July Systems
- Industry: Business analysis, Software, Location-based service
- Founded: July 1, 2001; 24 years ago
- Founder: Rajesh T.S. Reddy
- Headquarters: Burlingame, California, USA
- Key people: Rajesh T.S. Reddy; (Founder); BJ Arun; (CEO);
- Website: julysystems.com

= July Systems =

American software company

July Systems is a Burlingame, California based software provider founded in 2001. The company offers cloud-based SaaS platform, called Proximity MX, that provides location analytics and deliver contextually relevant communication to visitors in a building.

==History==
July Systems was founded by Rajesh T.S. Reddy. The company’s initial offering, MIX (mobile internet experience), was a first-generation mobile publishing platform that offered features like cross-platform publishing and distribution. The patented software, MIX, streamed Indian Premier League matches clip-by-clip using the existing 2G bandwidth, with in-house techies-cum-sports enthusiasts adding live ball-by-ball commentary.

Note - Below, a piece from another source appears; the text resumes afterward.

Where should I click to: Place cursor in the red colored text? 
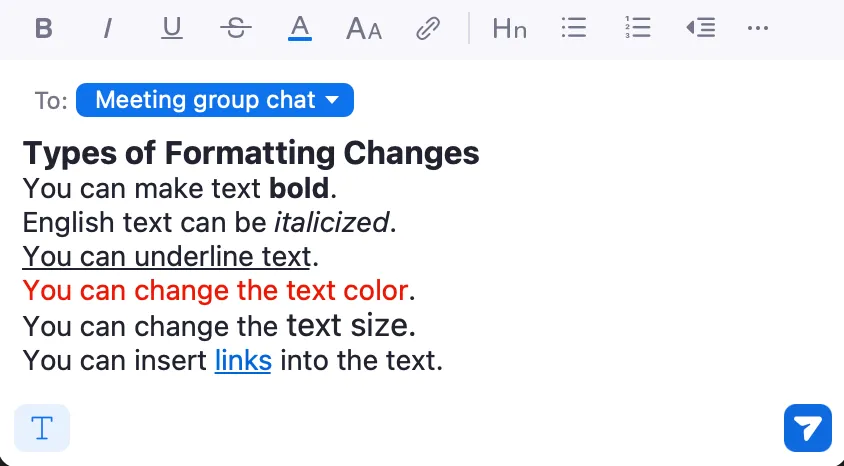point(215,291)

In December 2010, July Systems won the Mobile Excellence Awards (MEA).

In 2012, July launched a retail edition of Mi, a cloud-platform studio for marketers to create and manage rich, customizable mobile promotions. The Mi Platform Studio visual tool allowed marketers to quickly create localized and short term promotions.

On 23 July 2013, July systems was selected by AlwaysOn as one of the AlwaysOn Global 250 companies to watch.

In April 2014, July Systems appointed B.J. Arun as chief executive officer.

On June 19, 2018, Cisco Systems announced its intent to acquire July Systems. The deal was completed in August 2018 and July Systems was subsequently integrated into Cisco DNA Spaces.